» **Texto fornecido**:
··········
Um estudo do Instituto de Saúde Pública da Universidade do Porto (ISPUP), publicado na “Acta Médica Portuguesa”, analisou as opiniões de profissionais em medicina da reprodução relativamente ao anonimato, ao acesso e à partilha de informação no âmbito da doação de gâmetas – uso de óvulos e espermatozoides doados para técnicas de Procriação Medicamente Assistida (PMA) – em Portugal.
Mudanças no contexto legal da doação de gâmetas, como a remoção do anonimato dos dadores em 2018 e o alargamento do acesso a técnicas de PMA por mulheres solteiras e casais de mulheres em 2016, suscitaram uma discussão pública sobre as suas potenciais implicações no SNS, tendo em conta a escassez de recursos humanos e de infraestruturas para fazer face ao aumento da procura de gâmetas. Conhecer as opiniões de todas as partes envolvidas quanto a estas mudanças é fundamental para promover a inclusão e participação nos processos de decisão.
Este trabalho auscultou, em particular, as opiniões de profissionais de saúde – médicos, enfermeiros, embriologistas, biólogos e psicólogos – relativamente a questões como o anonimato dos dadores de gâmetas (pessoas que doam os seus óvulos e espermatozoides a beneficiários), a localização dos centros públicos de gâmetas existentes para que os indivíduos possam doar o seu material genético, a definição de grupos prioritários de beneficiários no acesso a estes tratamentos e a partilha de informação sobre os resultados da doação.
··········
» **Registos fornecidos**:

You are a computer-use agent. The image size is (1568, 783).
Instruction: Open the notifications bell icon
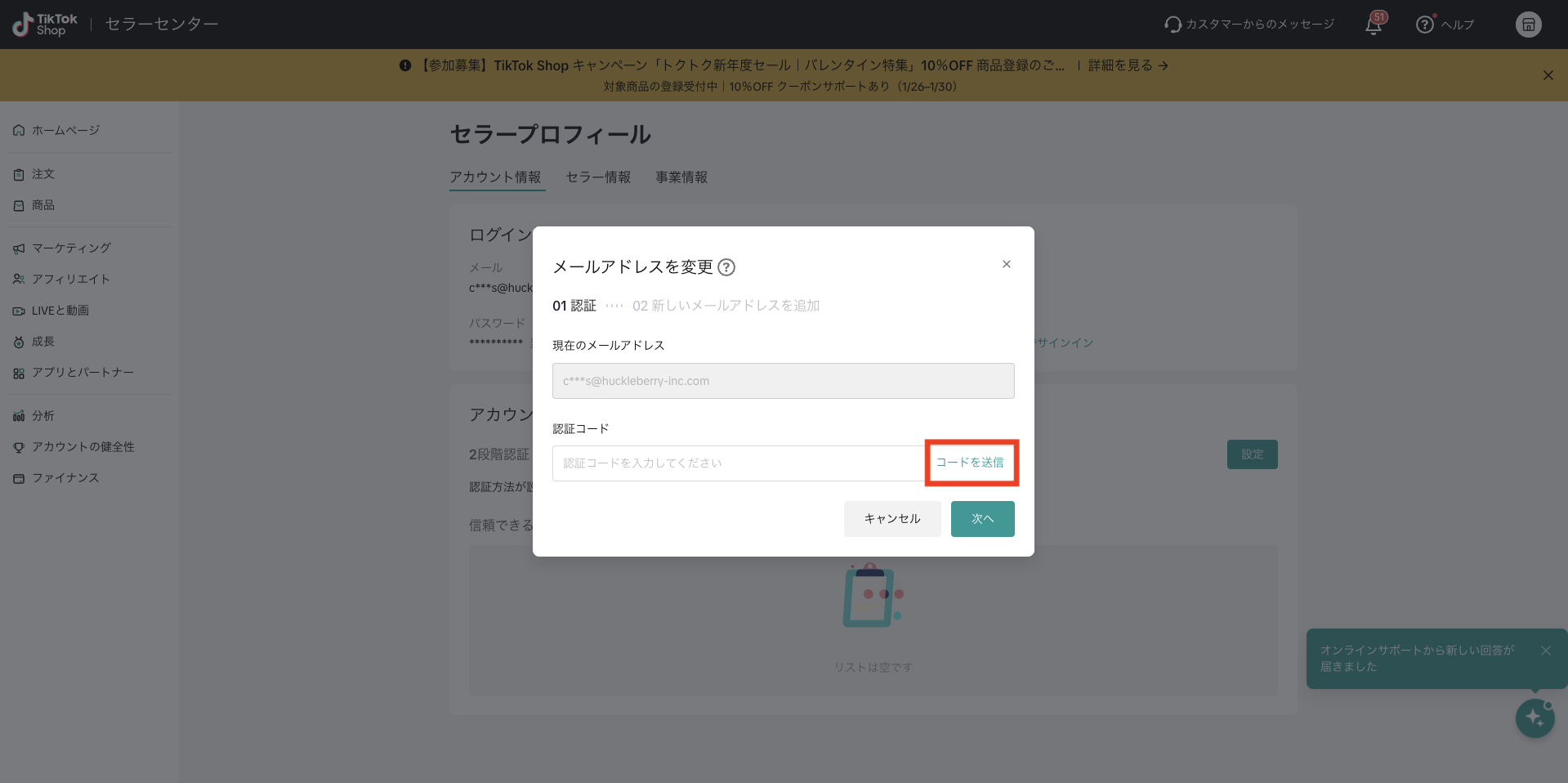coord(1374,25)
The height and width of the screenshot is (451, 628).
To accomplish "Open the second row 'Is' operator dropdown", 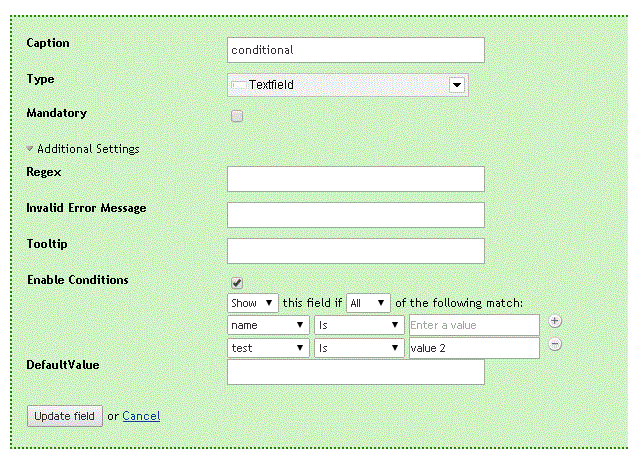I will pyautogui.click(x=358, y=348).
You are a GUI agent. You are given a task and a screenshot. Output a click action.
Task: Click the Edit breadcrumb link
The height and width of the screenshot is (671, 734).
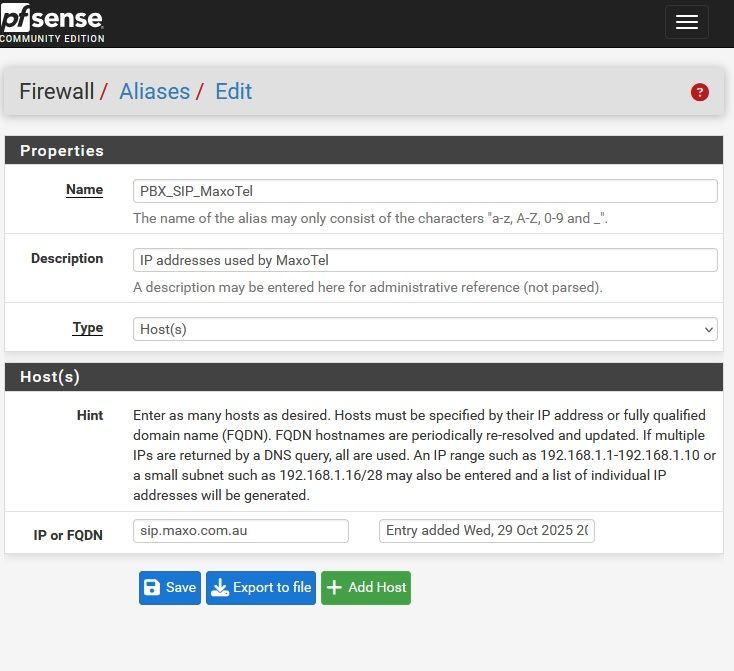click(x=233, y=92)
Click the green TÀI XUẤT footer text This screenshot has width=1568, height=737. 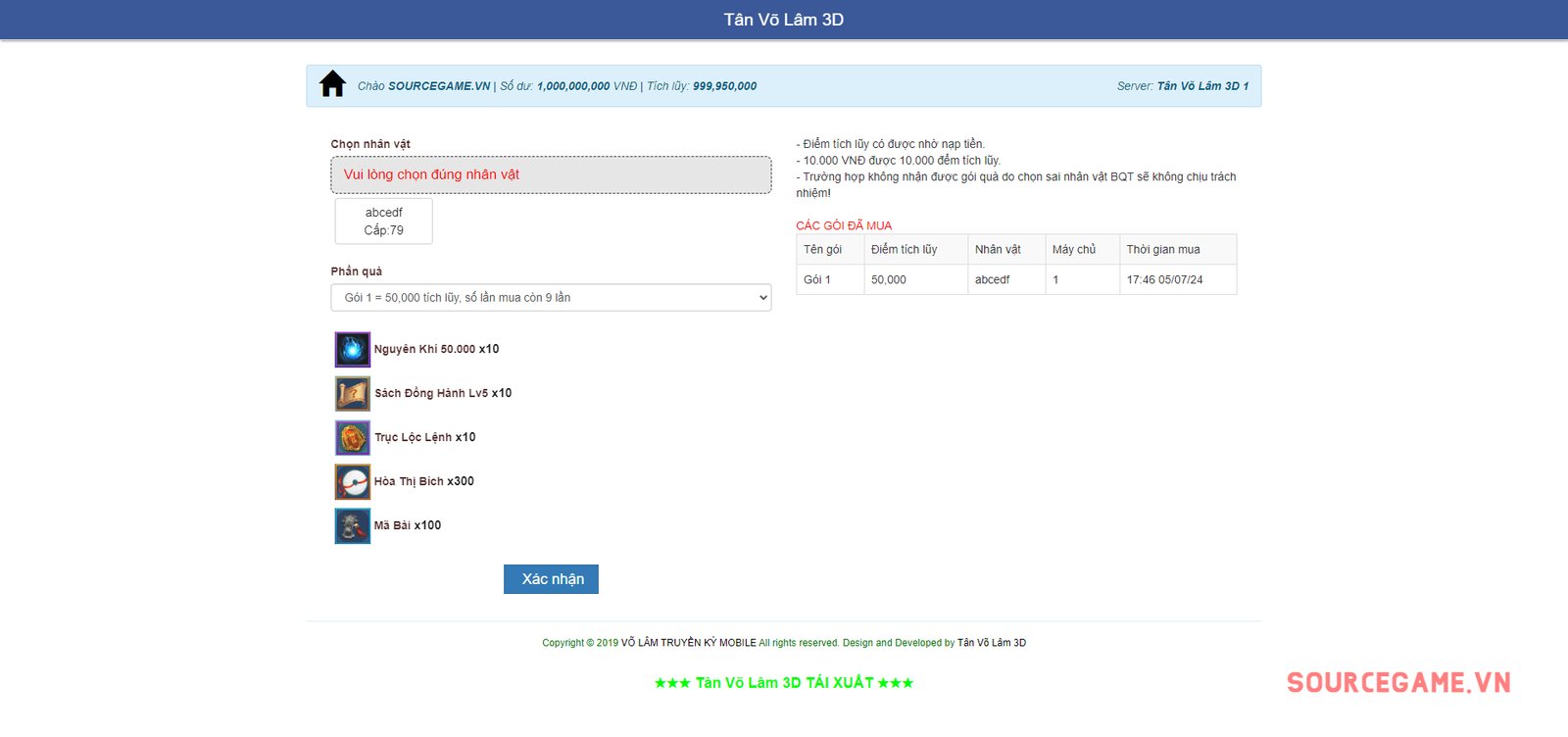[x=783, y=683]
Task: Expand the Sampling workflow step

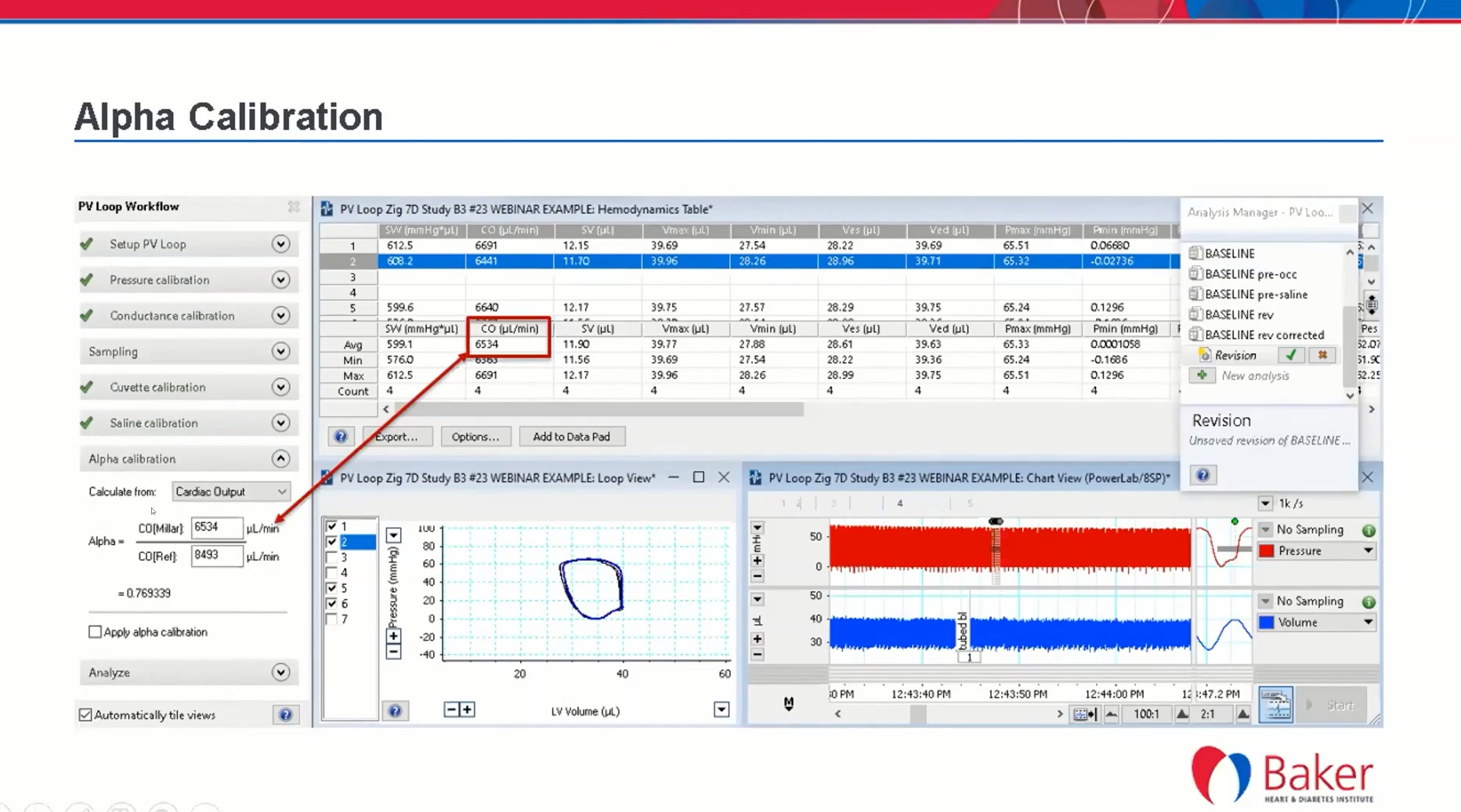Action: [x=280, y=352]
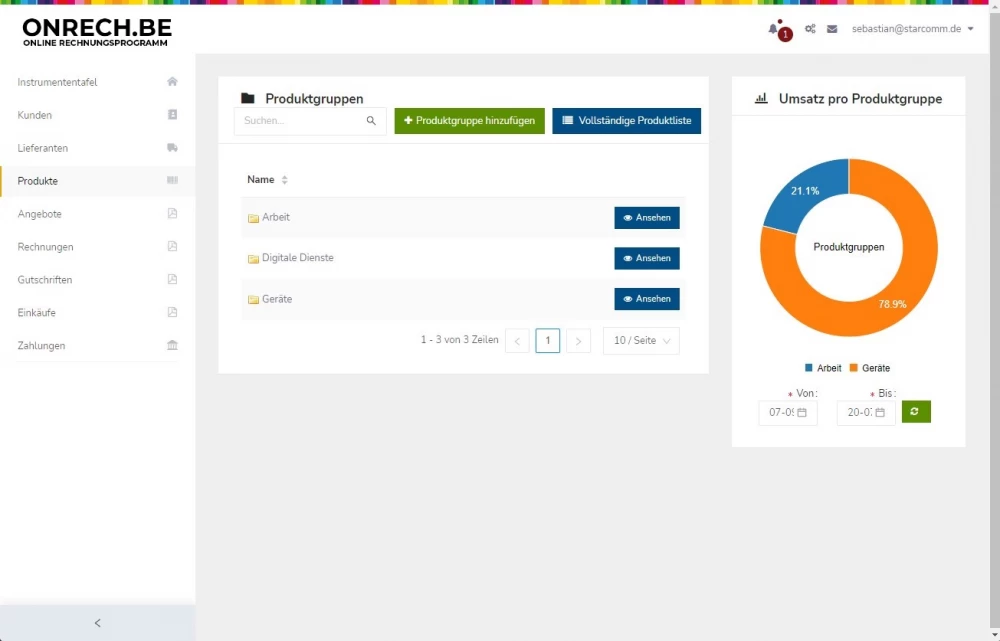Image resolution: width=1000 pixels, height=641 pixels.
Task: Open the 10 / Seite page size dropdown
Action: [641, 341]
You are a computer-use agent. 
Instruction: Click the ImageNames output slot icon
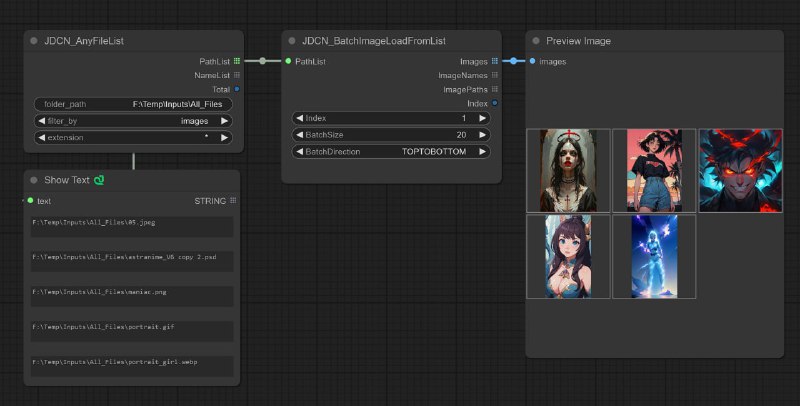494,75
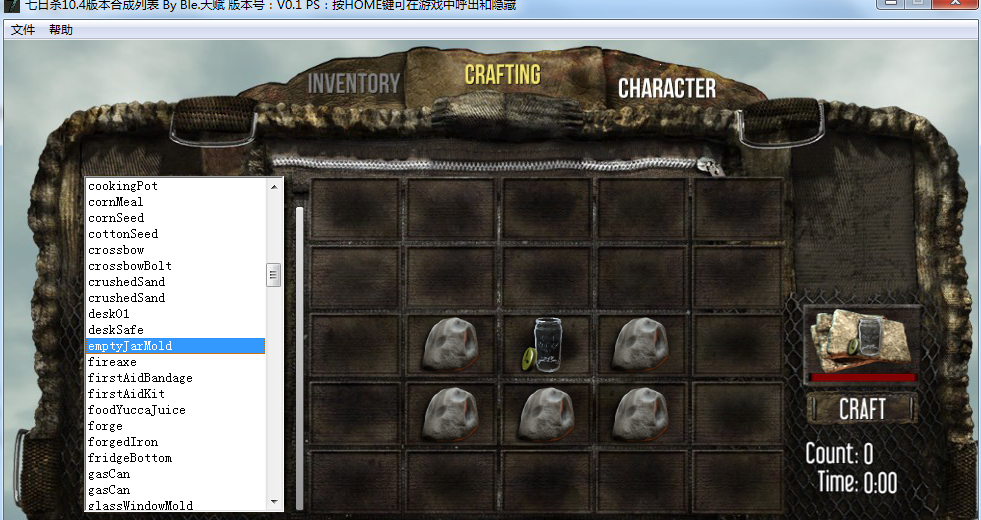Click the recipe list scrollbar thumb
The image size is (981, 520).
pos(273,275)
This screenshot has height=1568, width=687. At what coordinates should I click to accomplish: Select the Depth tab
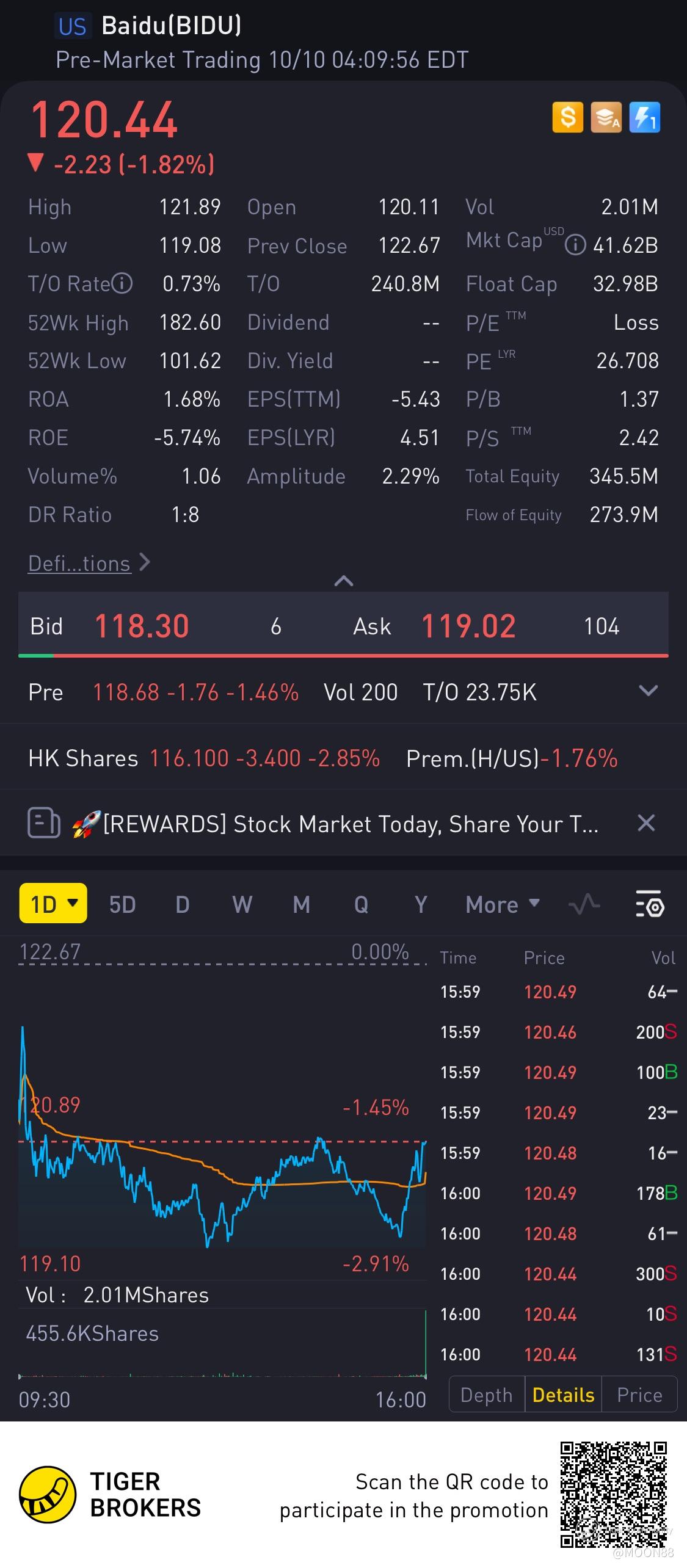coord(487,1395)
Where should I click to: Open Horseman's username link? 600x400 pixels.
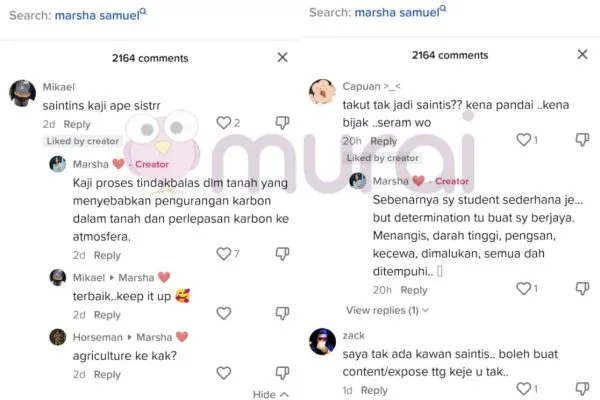(x=98, y=337)
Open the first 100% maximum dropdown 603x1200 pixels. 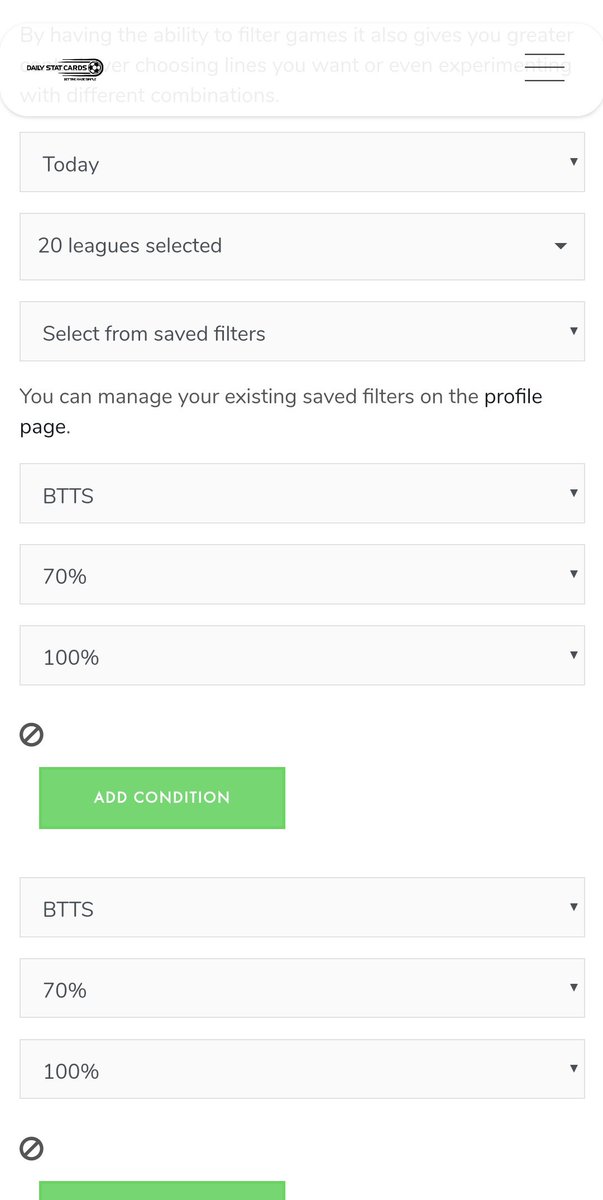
··········
» **O seu objetivo**:
Cite, por favor, o trecho do texto sobre a doação de gâmetas que começa em "Um estudo do" e termina em "(PMA) – em Portugal.".

» **Resposta à tarefa**:
Um estudo do Instituto de Saúde Pública da Universidade do Porto (ISPUP), publicado na “Acta Médica Portuguesa”, analisou as opiniões de profissionais em medicina da reprodução relativamente ao anonimato, ao acesso e à partilha de informação no âmbito da doação de gâmetas – uso de óvulos e espermatozoides doados para técnicas de Procriação Medicamente Assistida (PMA) – em Portugal.